Friday, January 27, 2012

Glancing Over the Ceremonies of 2011

In the cool January of 2012, I think about the ceremonies I performed in 2011.
Some moments I am recalling:

The young ring bearer who came joyously down the aisle astride his father's shoulders, too shy to make the excruciating journey all alone;
the thunderstorm that came out of nowhere and as quickly vanished as two people, now married, exchanged a kiss;
the large vase of flowers crashing to the ground during a wedding, and the groom's mother coming to me afterward to tell me in wonder that a vase had crashed at the ceremony in which she married the groom's father.

The groomsmen who tightly surrounded their "charge" (after all, they were responsible for his well-being) with a language intelligible only to them.

The warm, enveloping voices of friends and family, in varying tones and pitches, all calling a tiny boy's name, at the baby naming ceremony in a Buddhist garden.

Dozens of tea lights extinguishing their flames before a ceremony. "I didn't realize it was so breezy," I thought, before I saw the 5-year-old girl in her frilly bouffant dress moving from one to the next, with a gentle "pfff". We came to a deal - she would let them burn through the ceremony, and then - she could blow every single one of them out.

The quiet, soft-spoken groom who pulled a crumpled piece of paper from deep within his pocket, and read the loveliest words to his chosen partner.

Tears of course. Laughter. Flowers and ribbons, buttons and bows.

Sweet, miraculous happenings, all.

Friday, September 23, 2011

Ceremony takes you there





I have once again been thinking about ceremony - what it is, and what it does in our lives.

Ceremony follows a path.
You begin with the leaving of some place (Where were you before this point in your life? Who, and what, lead you here? What are you leaving behind? What are you taking with you?)
--- come to this very moment, the turning point (marrying, for instance), and embrace the change
--- go back out into the community around you with a new view (of where you are, who you are, where you are going and what those people around you mean to you.)

This is why there are so often ceremonial words like bridges, and roads, thresholds - images of running water, shifting sands, and the cycle of seasons. Metaphors give tangible form to the things in our lives that are not so easily identified. And yet we instantly recognize the emotions the symbols represent, when those images are ones that connect with us.

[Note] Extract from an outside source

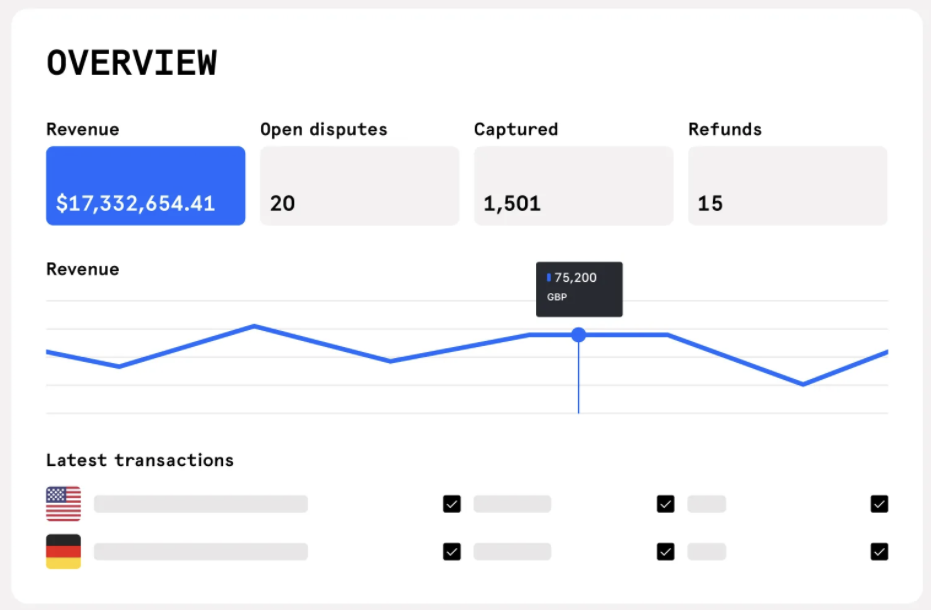Uncheck the rightmost checkbox in the German row
The height and width of the screenshot is (610, 931).
click(879, 551)
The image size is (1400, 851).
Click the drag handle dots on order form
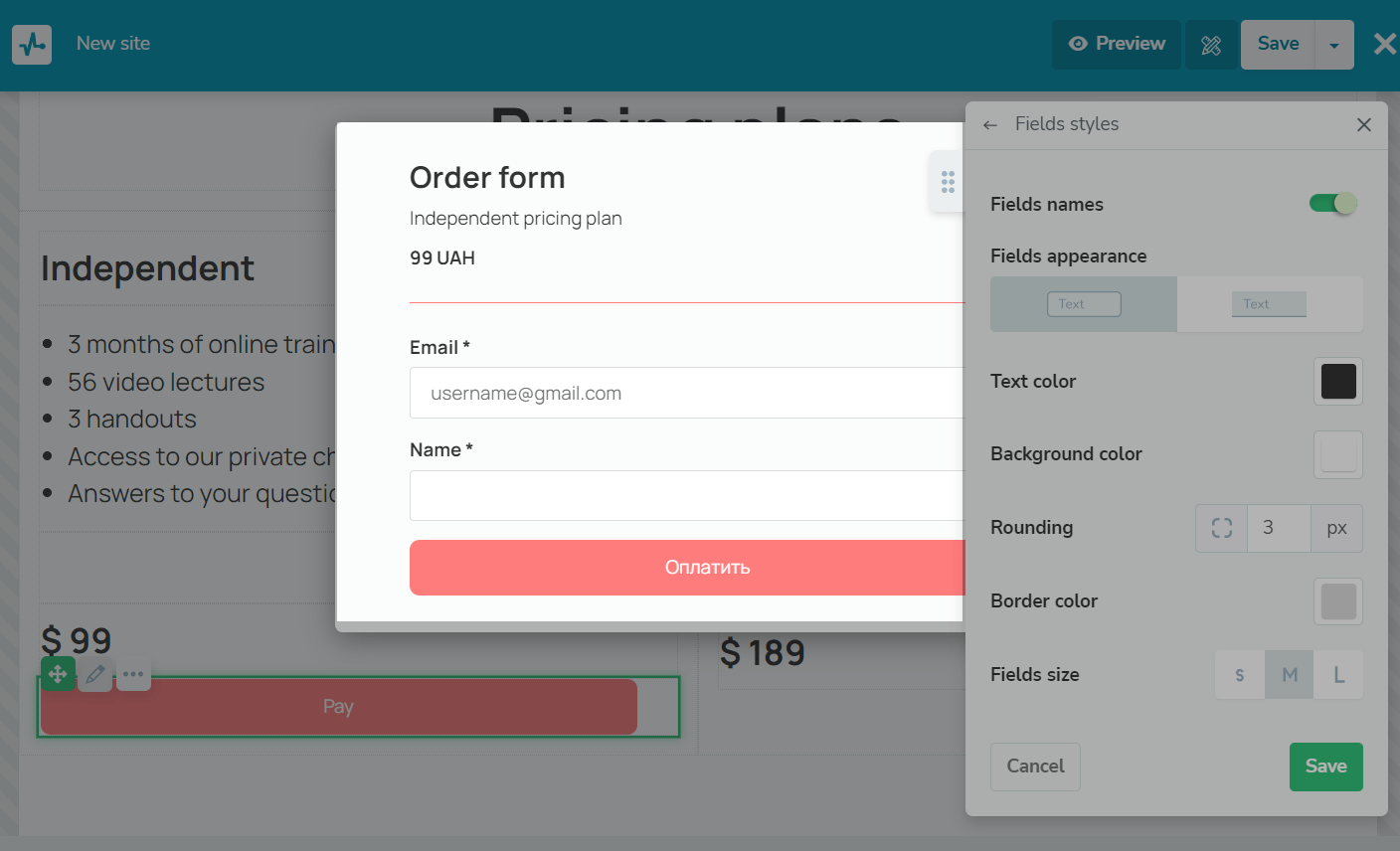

One of the bridges is the music that carries us through our lives. You might hear a song and instantly see and smell leaves falling from red and orange maples. Maybe you think of your mother, laughing with you at some ridiculous moment. Or you hear a distant waft of a flute, or a guitar, and feel the relaxed freedom of a long ago summer's day. It's like water, my metaphorical mind can't help but saying- it's a stream flowing through life, winding its way, carrying its bugs and twigs.

Anything stored in your senses can help accompany you, and ground you, in the moments when you are setting out into new territory. The ceremony becomes yours, tells your story. It marks for those around you, and most wonderfully - for you - the whole person you are.